What this task involves: Would you retype each of the records exactly as shown?

Given information:
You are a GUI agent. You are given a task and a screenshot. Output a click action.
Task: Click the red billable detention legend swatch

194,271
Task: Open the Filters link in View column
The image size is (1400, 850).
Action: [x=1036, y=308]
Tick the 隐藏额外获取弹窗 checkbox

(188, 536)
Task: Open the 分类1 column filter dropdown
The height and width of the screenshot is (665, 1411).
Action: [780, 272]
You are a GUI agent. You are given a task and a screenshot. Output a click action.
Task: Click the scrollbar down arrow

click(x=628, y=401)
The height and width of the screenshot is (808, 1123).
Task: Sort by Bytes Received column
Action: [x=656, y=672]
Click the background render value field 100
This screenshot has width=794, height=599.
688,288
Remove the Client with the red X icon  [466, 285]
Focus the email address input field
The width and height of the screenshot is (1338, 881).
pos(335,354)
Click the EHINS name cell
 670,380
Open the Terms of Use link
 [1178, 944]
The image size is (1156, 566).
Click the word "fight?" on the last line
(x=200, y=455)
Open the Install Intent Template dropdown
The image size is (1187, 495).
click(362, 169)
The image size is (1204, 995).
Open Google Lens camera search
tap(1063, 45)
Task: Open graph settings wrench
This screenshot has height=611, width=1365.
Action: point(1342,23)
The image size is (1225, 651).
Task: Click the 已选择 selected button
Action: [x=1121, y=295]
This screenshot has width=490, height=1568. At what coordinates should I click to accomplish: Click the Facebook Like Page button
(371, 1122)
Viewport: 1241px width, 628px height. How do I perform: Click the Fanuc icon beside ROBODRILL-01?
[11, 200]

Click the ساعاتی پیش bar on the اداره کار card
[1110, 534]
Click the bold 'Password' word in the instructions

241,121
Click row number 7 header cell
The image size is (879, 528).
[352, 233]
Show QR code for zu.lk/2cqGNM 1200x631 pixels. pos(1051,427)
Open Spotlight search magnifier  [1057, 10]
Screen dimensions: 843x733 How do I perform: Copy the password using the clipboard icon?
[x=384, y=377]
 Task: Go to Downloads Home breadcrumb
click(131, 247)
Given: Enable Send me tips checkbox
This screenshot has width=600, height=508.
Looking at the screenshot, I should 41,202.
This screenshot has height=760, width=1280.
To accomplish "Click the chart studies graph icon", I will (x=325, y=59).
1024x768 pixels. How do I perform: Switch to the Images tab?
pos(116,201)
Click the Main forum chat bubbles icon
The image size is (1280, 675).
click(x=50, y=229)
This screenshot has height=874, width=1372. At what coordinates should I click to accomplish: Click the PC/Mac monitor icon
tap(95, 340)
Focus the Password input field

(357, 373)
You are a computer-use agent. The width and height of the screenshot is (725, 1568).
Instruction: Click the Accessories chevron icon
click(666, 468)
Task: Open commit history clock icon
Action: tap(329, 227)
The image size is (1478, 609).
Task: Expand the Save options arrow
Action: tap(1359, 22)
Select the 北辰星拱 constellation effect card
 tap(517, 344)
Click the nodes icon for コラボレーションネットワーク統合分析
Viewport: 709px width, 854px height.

Answer below:
You are a GUI agent. You are given a task and a screenshot. Output a click action.
Task: Click the red billable detention legend swatch

194,271
Task: Open the Filters link in View column
The image size is (1400, 850).
Action: [x=1036, y=308]
Tick the 隐藏额外获取弹窗 checkbox

(188, 536)
Task: Open the 分类1 column filter dropdown
The height and width of the screenshot is (665, 1411).
Action: [780, 272]
You are a GUI agent. You are given a task and a screenshot. Output a click action.
Task: Click the scrollbar down arrow

click(x=628, y=401)
The height and width of the screenshot is (808, 1123).
Task: Sort by Bytes Received column
Action: [x=656, y=672]
Click the background render value field 100
This screenshot has width=794, height=599.
688,288
Remove the Client with the red X icon  [466, 285]
Focus the email address input field
The width and height of the screenshot is (1338, 881).
pos(335,354)
Click the EHINS name cell
 670,380
Open the Terms of Use link
 [1178, 944]
The image size is (1156, 566).
Click the word "fight?" on the last line
(x=200, y=455)
Open the Install Intent Template dropdown
The image size is (1187, 495).
click(362, 169)
The image size is (1204, 995).
Open Google Lens camera search
tap(1063, 45)
Task: Open graph settings wrench
This screenshot has height=611, width=1365.
Action: point(1342,23)
The image size is (1225, 651).
Task: Click the 已选择 selected button
Action: [x=1121, y=295]
This screenshot has width=490, height=1568. At what coordinates should I click to accomplish: Click the Facebook Like Page button
(371, 1122)
Viewport: 1241px width, 628px height. How do I perform: Click the Fanuc icon beside ROBODRILL-01?
[11, 200]

Click the ساعاتی پیش bar on the اداره کار card
[1110, 534]
Click the bold 'Password' word in the instructions

241,121
Click row number 7 header cell
The image size is (879, 528).
[352, 233]
Show QR code for zu.lk/2cqGNM 1200x631 pixels. pos(1051,427)
Open Spotlight search magnifier  [1057, 10]
Screen dimensions: 843x733 How do I perform: Copy the password using the clipboard icon?
[x=384, y=377]
 Task: Go to Downloads Home breadcrumb
click(131, 247)
Given: Enable Send me tips checkbox
This screenshot has width=600, height=508.
Looking at the screenshot, I should 41,202.
This screenshot has height=760, width=1280.
To accomplish "Click the chart studies graph icon", I will (x=325, y=59).
1024x768 pixels. How do I perform: Switch to the Images tab?
pos(116,201)
Click the Main forum chat bubbles icon
The image size is (1280, 675).
click(x=50, y=229)
This screenshot has height=874, width=1372. At what coordinates should I click to accomplish: Click the PC/Mac monitor icon
tap(95, 340)
Focus the Password input field

(357, 373)
You are a computer-use agent. The width and height of the screenshot is (725, 1568).
Instruction: Click the Accessories chevron icon
click(666, 468)
Task: Open commit history clock icon
Action: tap(329, 227)
The image size is (1478, 609).
Task: Expand the Save options arrow
Action: tap(1359, 22)
Select the 北辰星拱 constellation effect card
 tap(517, 344)
Click the nodes icon for コラボレーションネットワーク統合分析
Viewport: 709px width, 854px height.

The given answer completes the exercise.